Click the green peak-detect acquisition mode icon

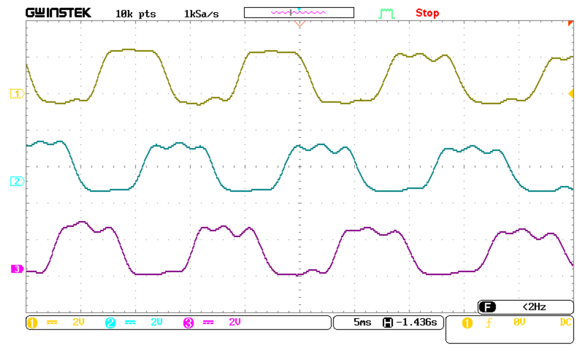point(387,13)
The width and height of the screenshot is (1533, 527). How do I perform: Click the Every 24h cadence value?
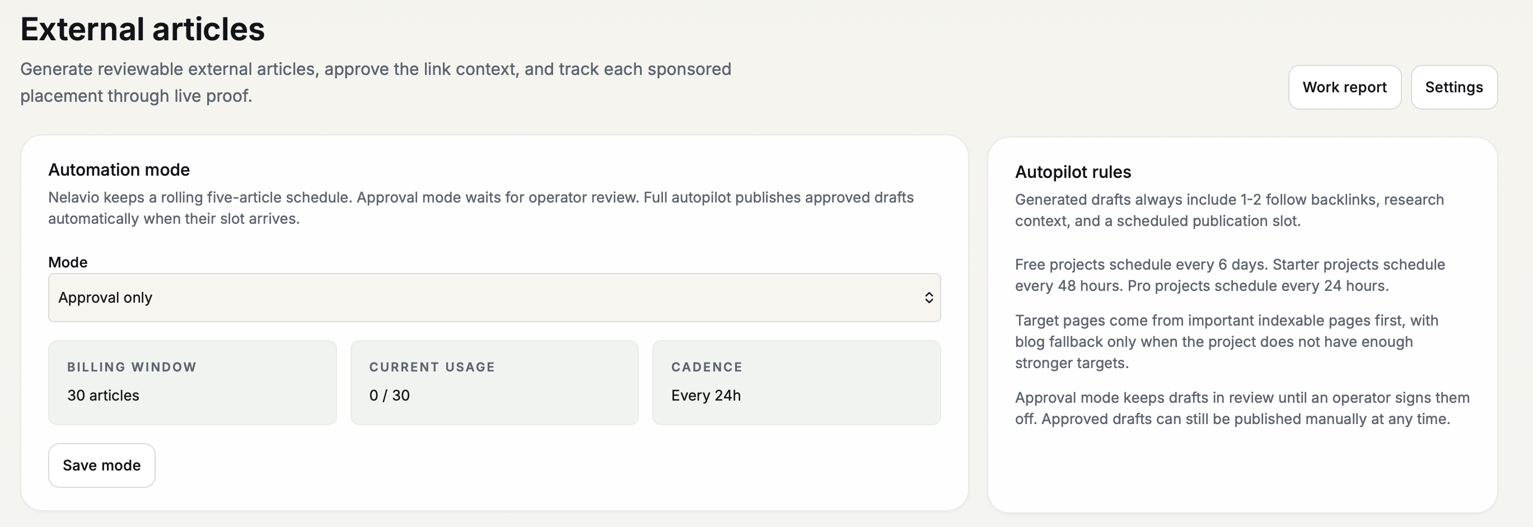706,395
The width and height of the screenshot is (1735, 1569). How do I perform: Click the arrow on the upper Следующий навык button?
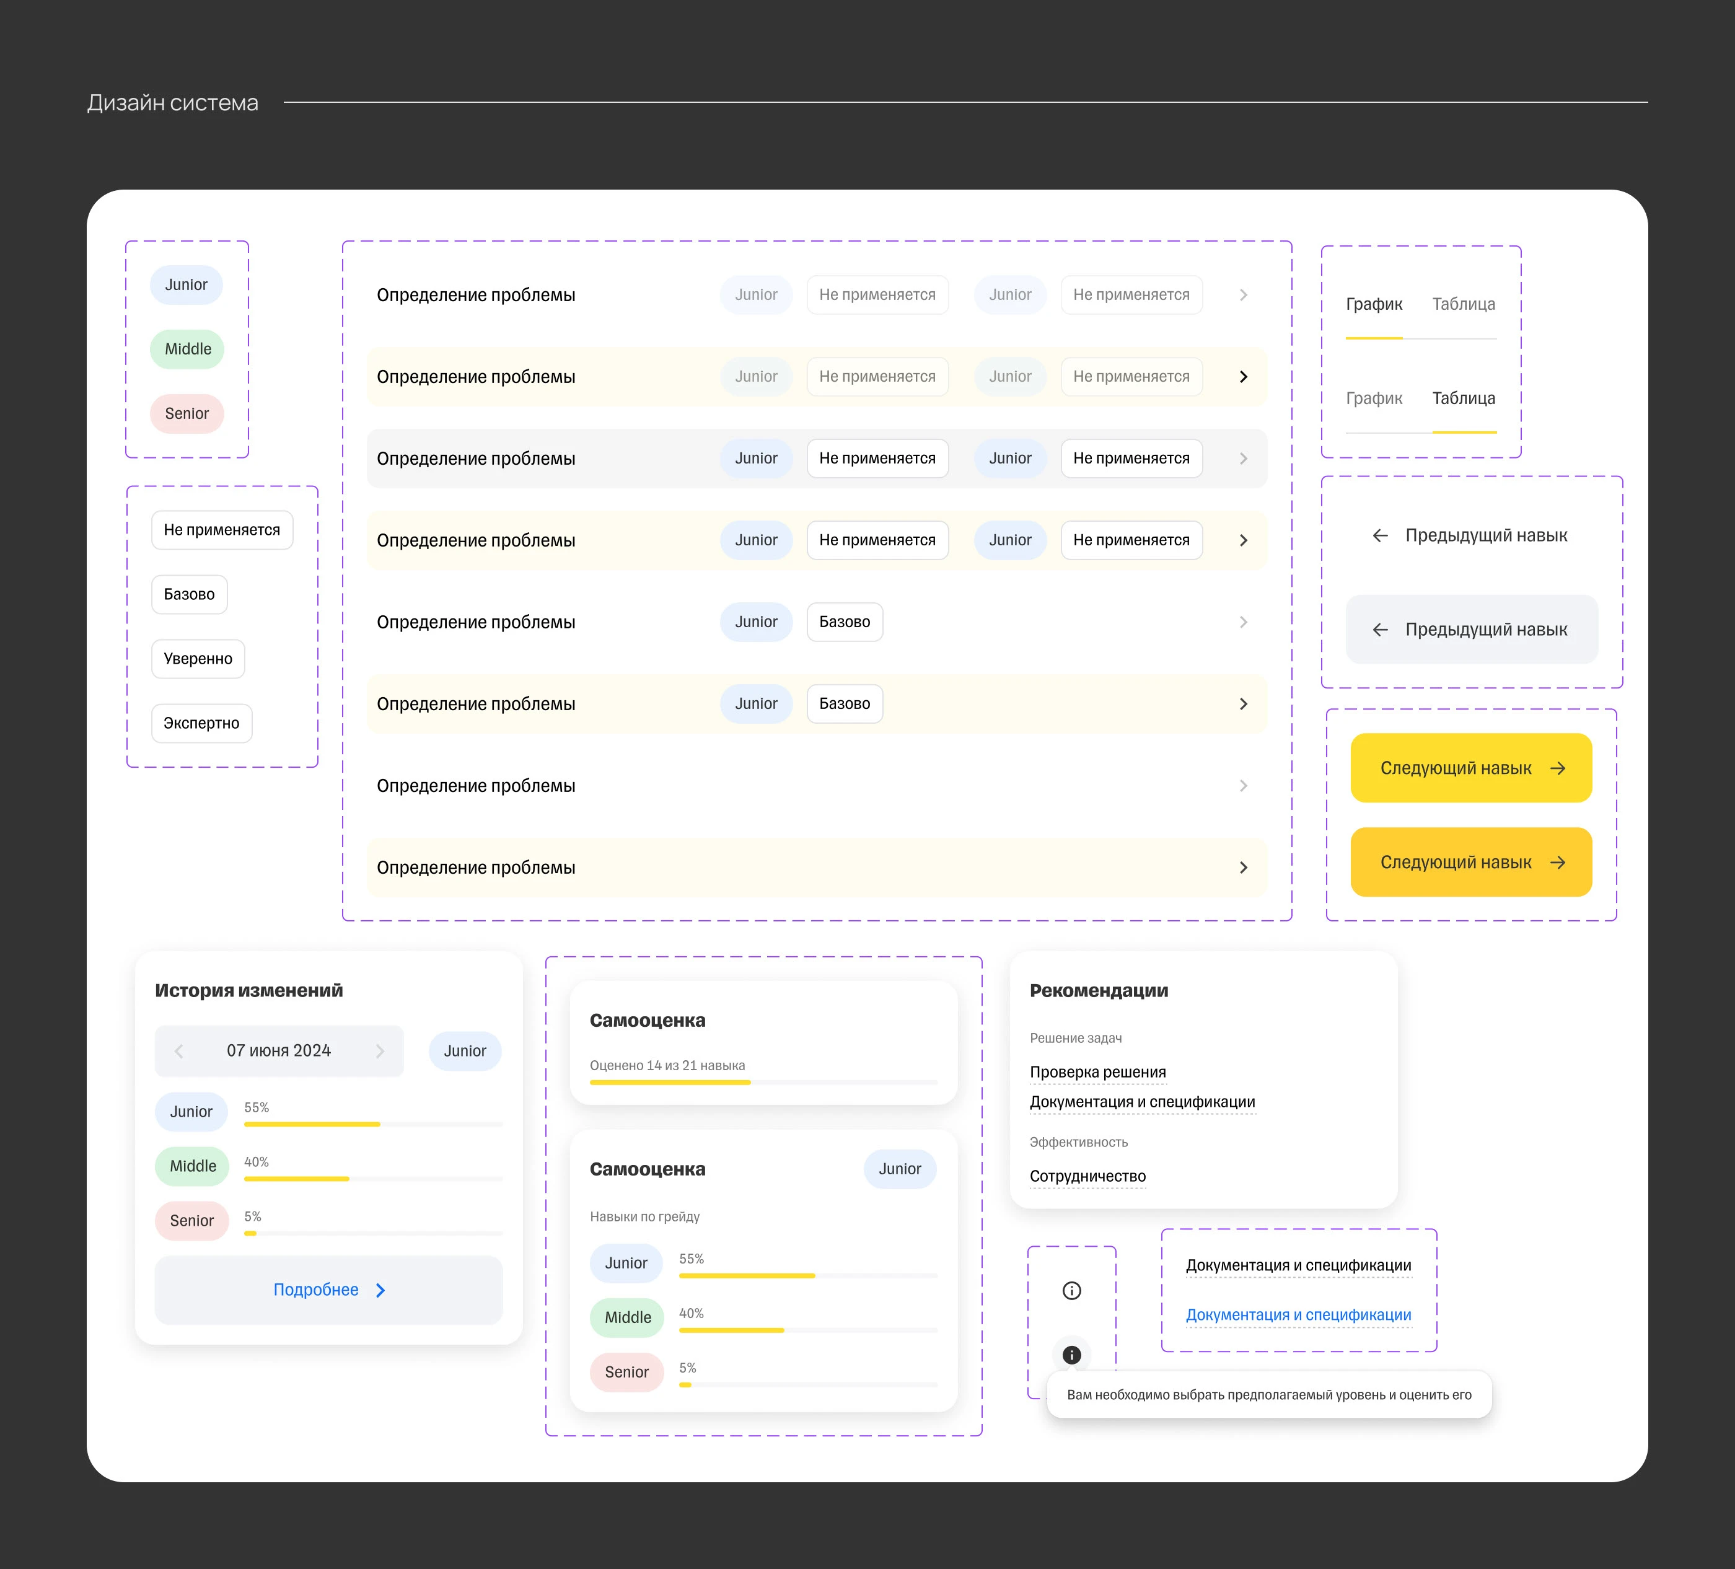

────────

== TASK BRIEF ==
Write out every line above exactly as it is, leaving out the pictures.

== ANSWER SECTION ==
Click the green peak-detect acquisition mode icon

point(387,13)
The width and height of the screenshot is (1533, 527). How do I perform: Click the Every 24h cadence value?
706,395
The width and height of the screenshot is (1735, 1569). How do I perform: Click the arrow on the upper Следующий навык button?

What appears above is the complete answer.